# Project cascade



## C-Bag (Feb 2, 2020)

Time and time again I see I'm not the only one who starts on something only to have it be like a pebble in a pond. The ripples radiating out to touch the whole pond. Well my pond is still sloshing. When we moved here we knew we were moving into a multi year project and I needed storage for a big old 40's O'Keef&Merrit stove and my almost new zero turn mower. So we found a 6x10 tent shed in a yard sale and it served us well till I could sell the mower and install the stove. But the shed was handy and was full but the cover was dying. It was $200 for a new cover and $180 to cover it in corregated tin, so guess which route I went 

But the ends were still tent and all was ok until a big windstorm. So since I was already committed I started rummaging through the "engineering stock" and found enough stock to fab up some old scaffolding struts to tie in the top and sides. Then 3/4" tube for the door frame. The trick was the corregated tin. It was messy fit on the edges IMHO so I had a flash and tried my HF shrinker that had been waiting for a project. That caused me to need to mount it and I had a mount I'd gotten with my beader but it needed to be shortened( the guy was way taller then me) then down the wabbit hole of a foot linkage as we're talking a LOT of shrinking here. That bodged I pumped away and realized I needed to sharpen and adjust a Beverly B2 throatless shear I'd picked up but never used. Then needed to get an old Milwuakee 18ga electric shear a guy gave me decades ago going. This is what the first panel I did looked like. You can see the progression. Got everything fabbed and hung and have not been able to finish the lock and covers for hinges, hopefully only a couple hours more work. The last pic is of what the other end with the tent door looked like.


----------



## mikey (Feb 2, 2020)

Oh, indeed, we do understand the wabbit hole around here. And there are a LOT of wabbit holes around here. Kinda' makes me feel like Elmer Fudd!

Extracted material:
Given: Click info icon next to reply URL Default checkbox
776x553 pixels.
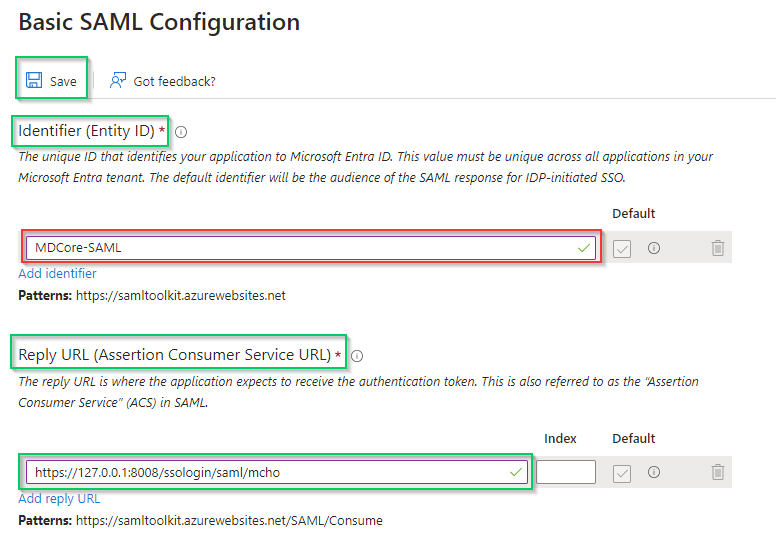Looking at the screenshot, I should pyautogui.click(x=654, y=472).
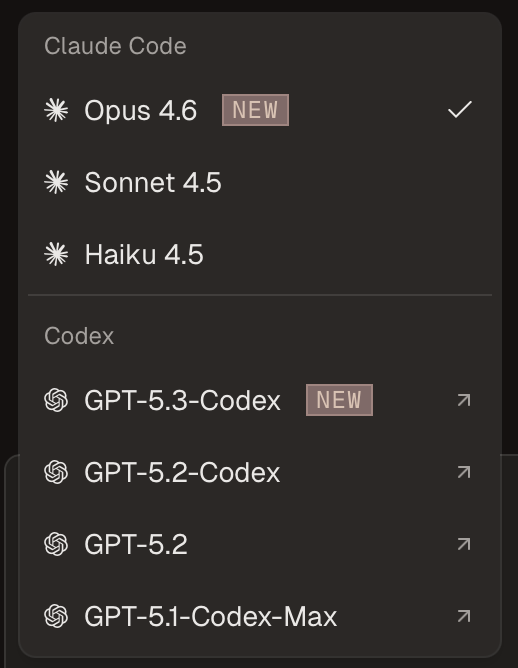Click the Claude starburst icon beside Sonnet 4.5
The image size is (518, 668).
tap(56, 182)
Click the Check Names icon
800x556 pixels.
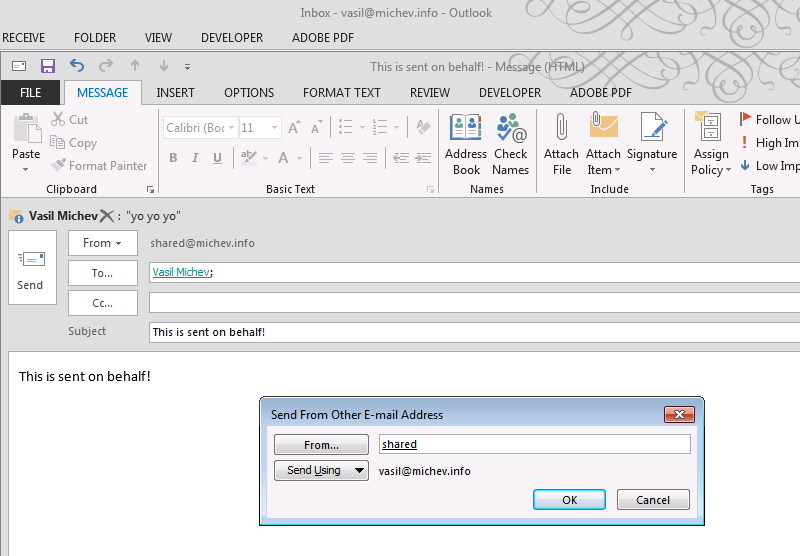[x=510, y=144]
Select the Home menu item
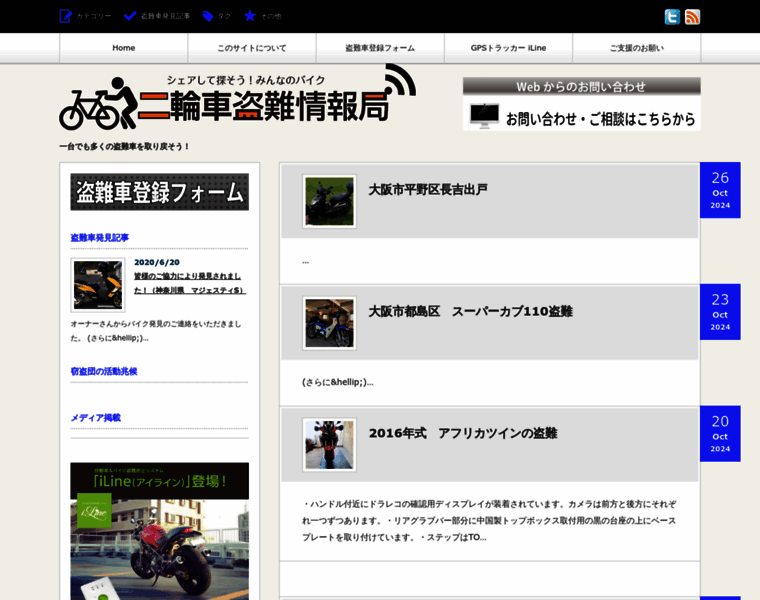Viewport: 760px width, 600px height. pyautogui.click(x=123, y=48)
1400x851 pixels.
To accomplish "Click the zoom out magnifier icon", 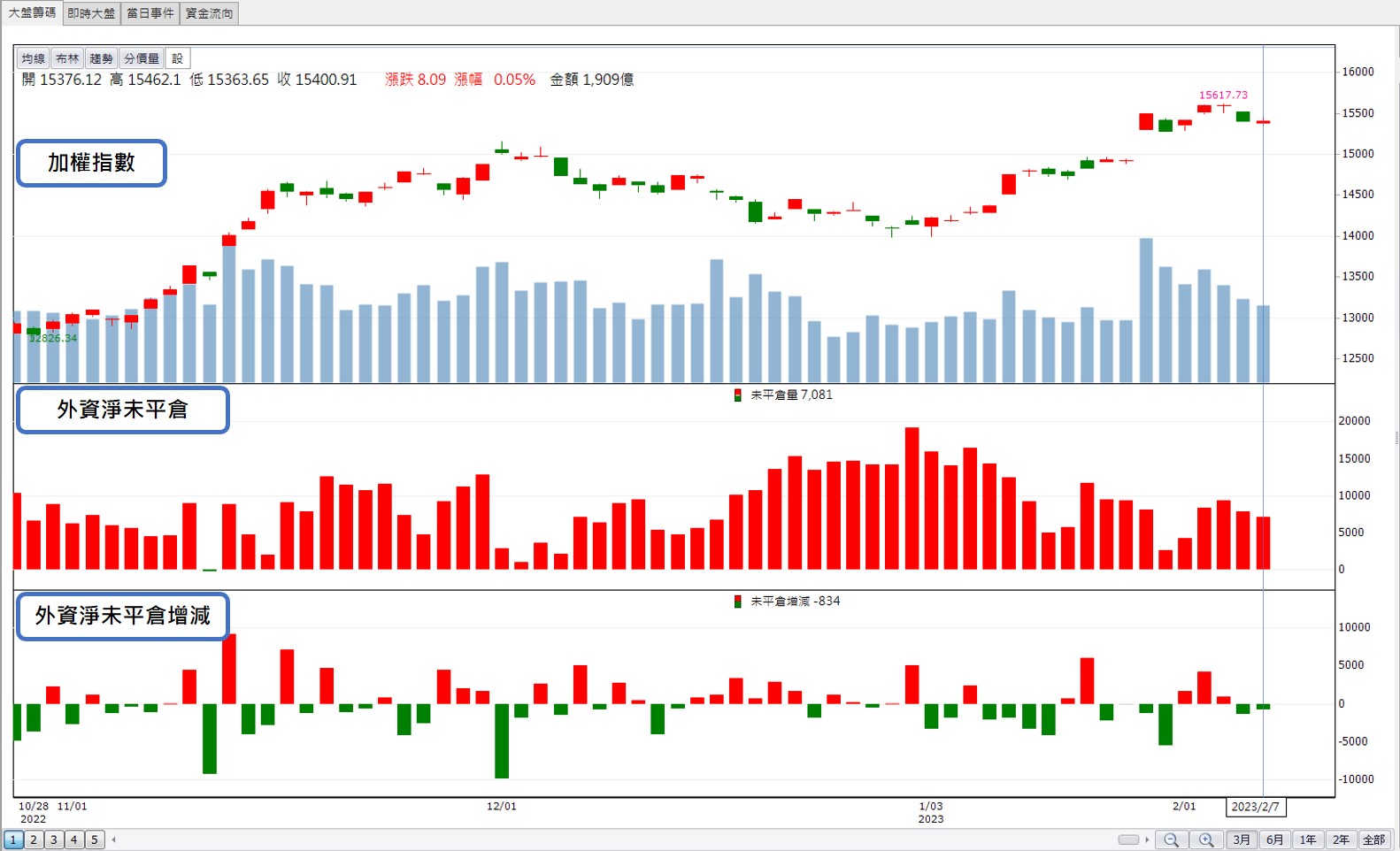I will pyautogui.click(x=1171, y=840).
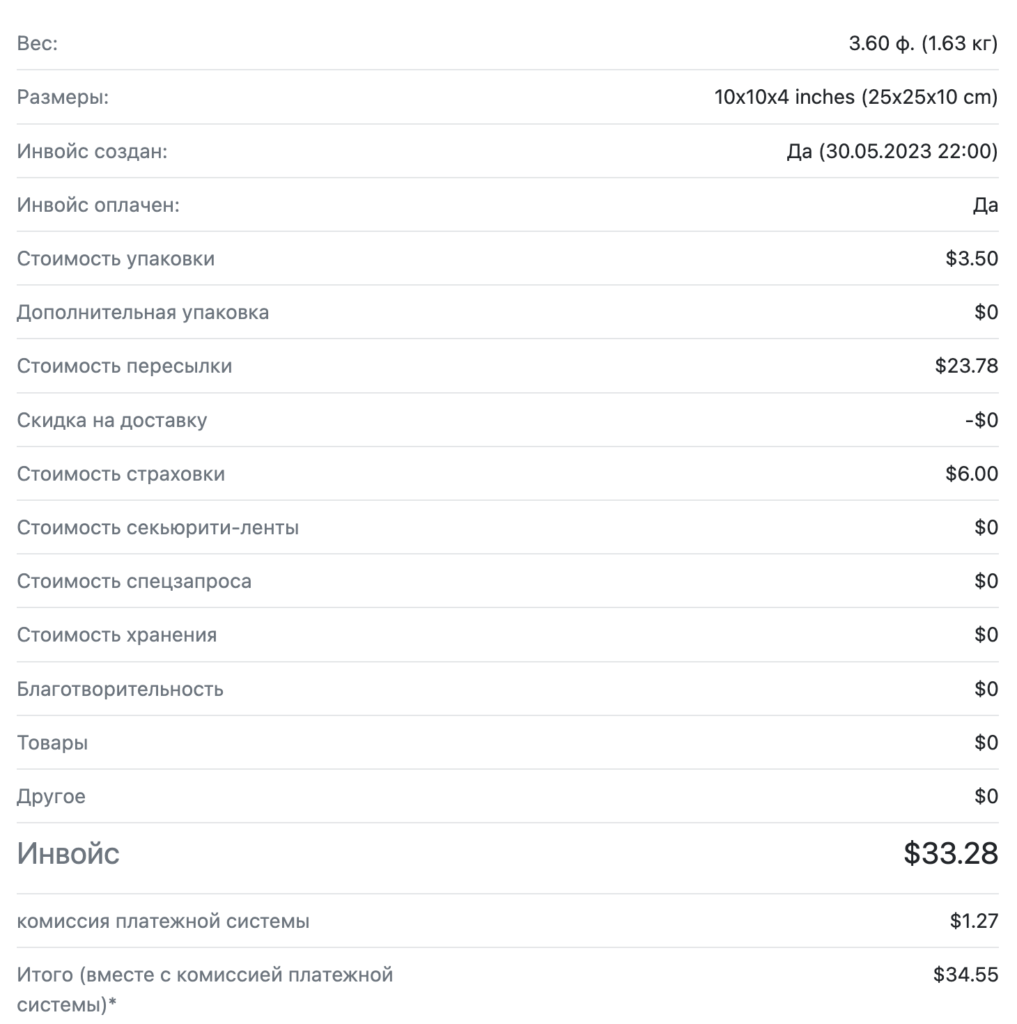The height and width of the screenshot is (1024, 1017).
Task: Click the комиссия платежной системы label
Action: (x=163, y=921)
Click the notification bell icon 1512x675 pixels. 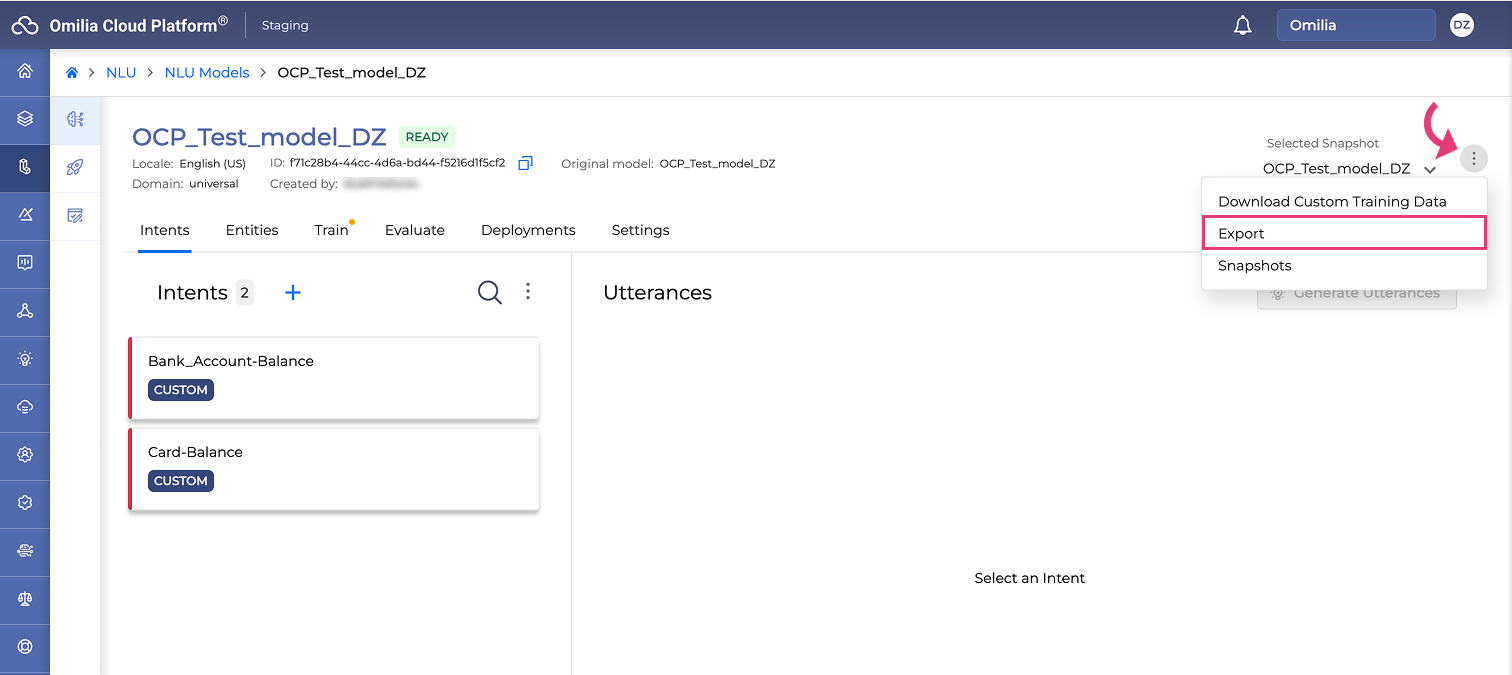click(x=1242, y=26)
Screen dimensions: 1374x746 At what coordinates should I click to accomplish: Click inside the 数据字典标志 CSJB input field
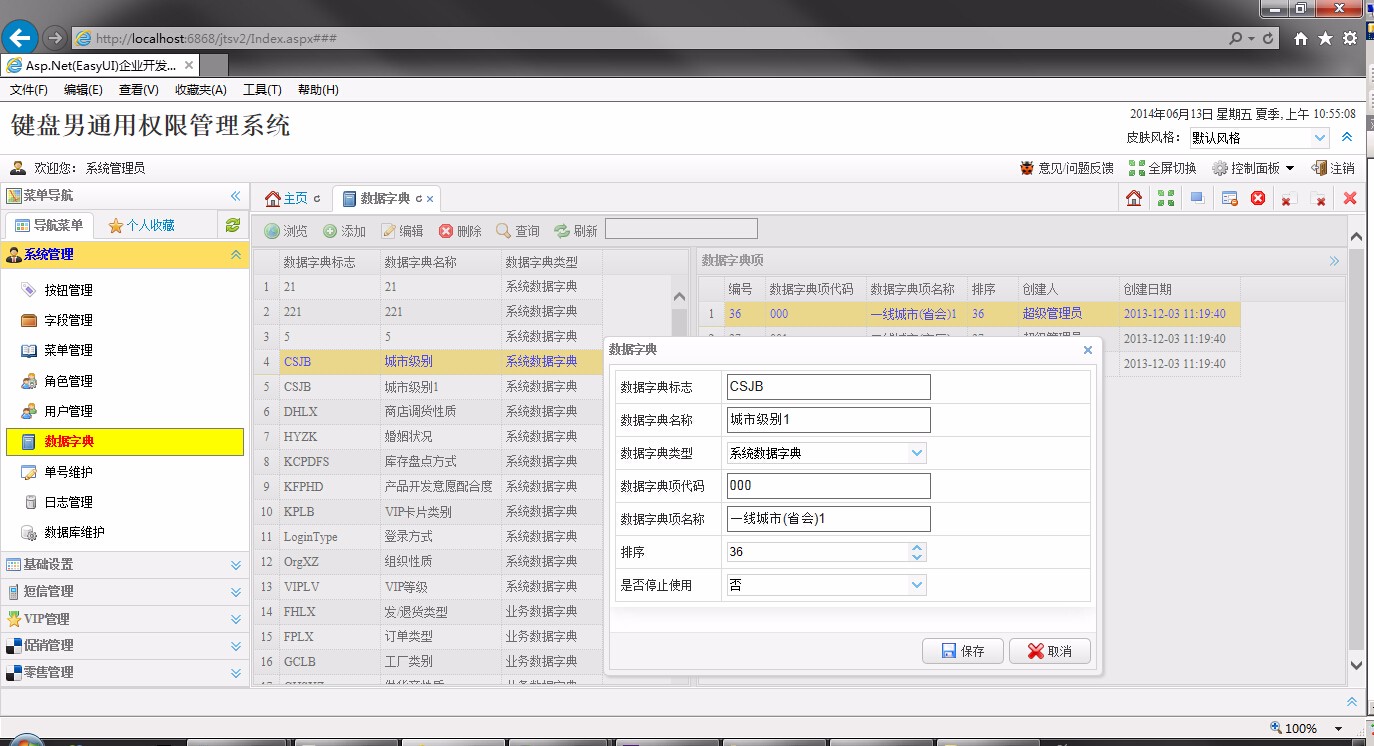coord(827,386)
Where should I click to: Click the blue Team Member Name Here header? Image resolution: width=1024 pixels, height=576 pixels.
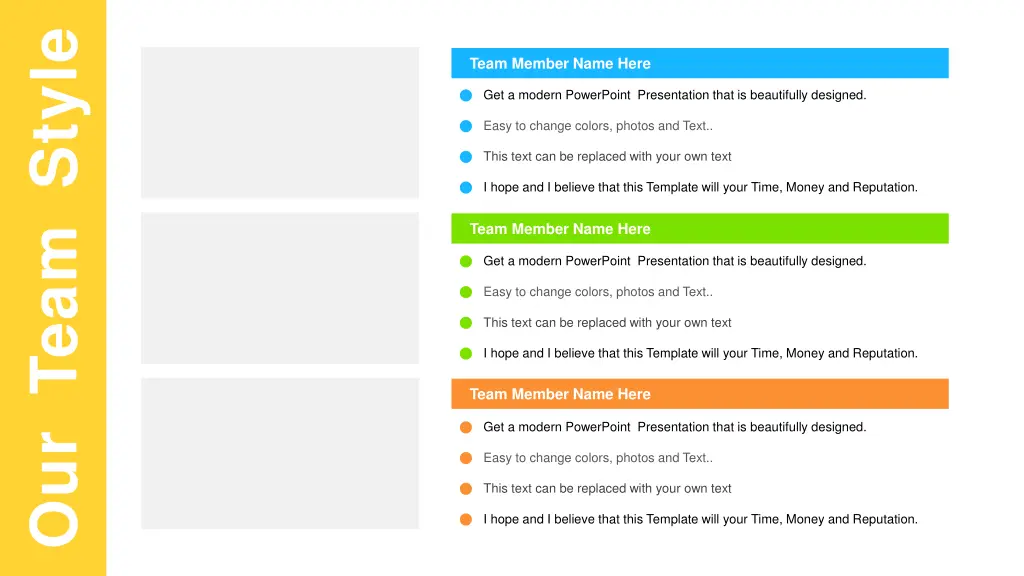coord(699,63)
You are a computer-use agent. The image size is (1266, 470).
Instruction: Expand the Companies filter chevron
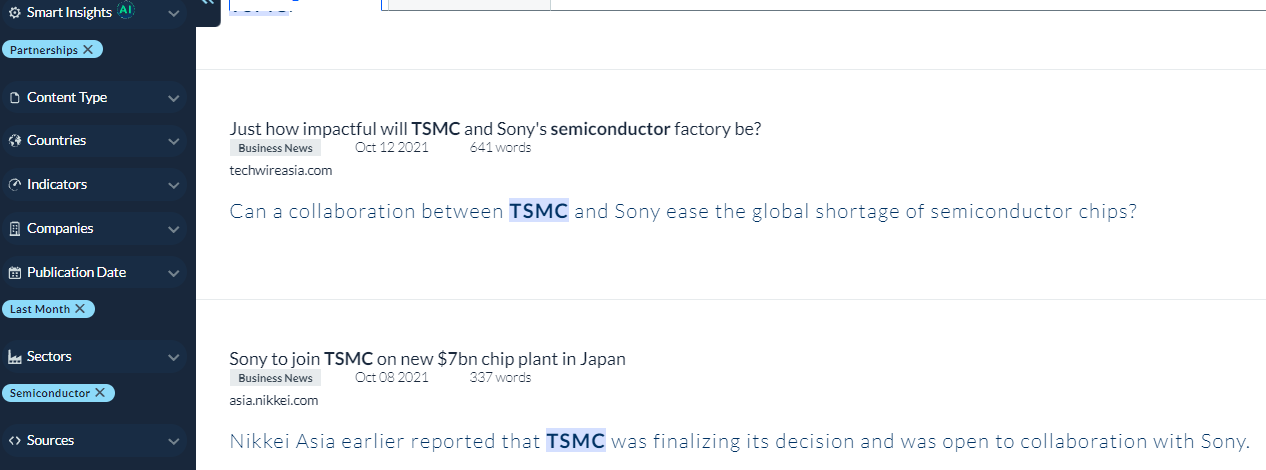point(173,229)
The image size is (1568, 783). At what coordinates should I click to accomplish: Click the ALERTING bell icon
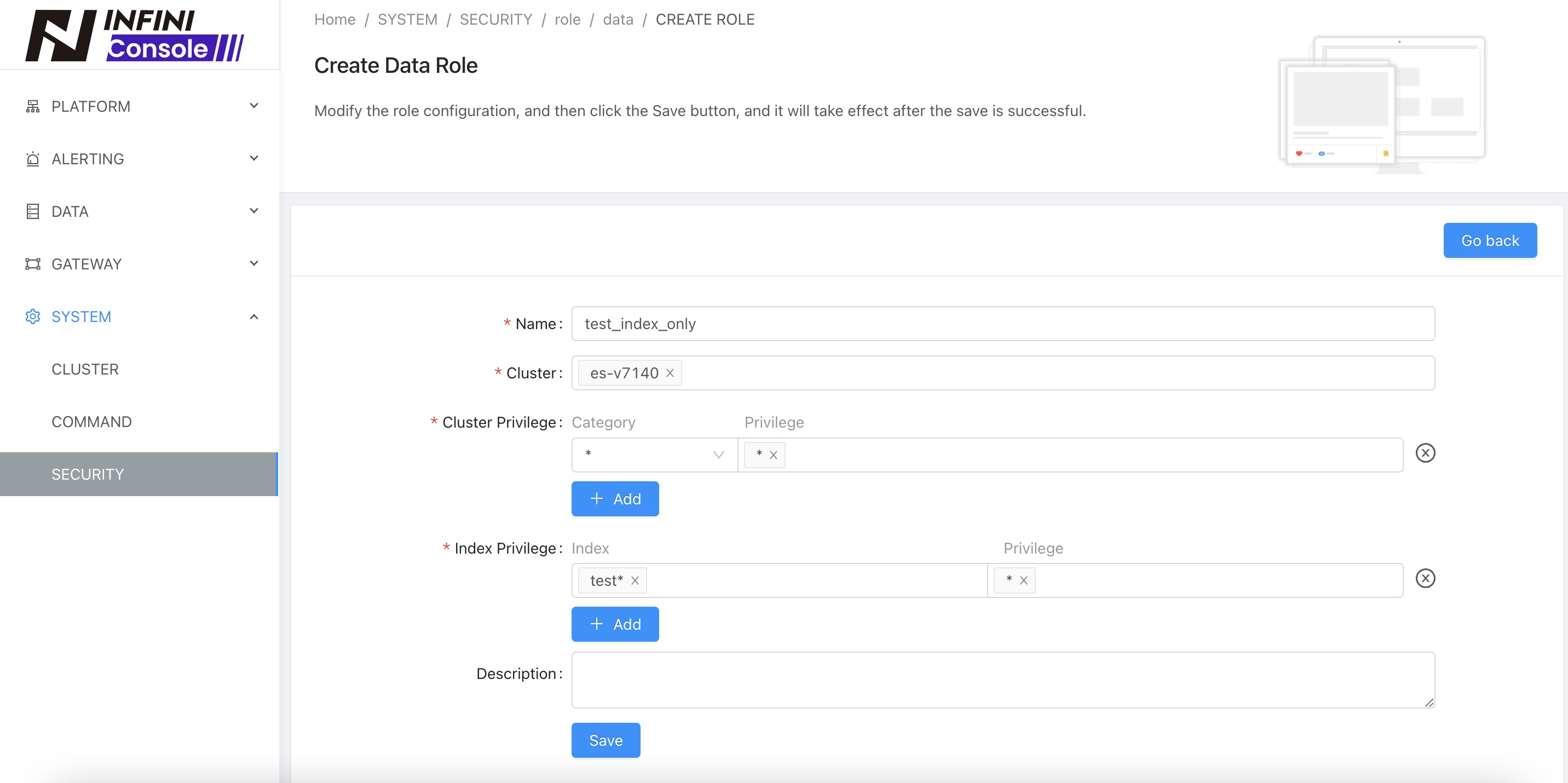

Work to complete:
[1] In the forum thread about the shed project, what price was given for a new cover for the tent shed?
[2] Rename "Elmer Fudd" as "Bugs Bunny" in the shed forum thread, and write out the stretch from "## mikey (Feb" through "like Elmer Fudd!" with that change.
Answer from the forum thread only, not from the material.

Task results:
[1] $200

[2]
## mikey (Feb 2, 2020)

Oh, indeed, we do understand the wabbit hole around here. And there are a LOT of wabbit holes around here. Kinda' makes me feel like Bugs Bunny!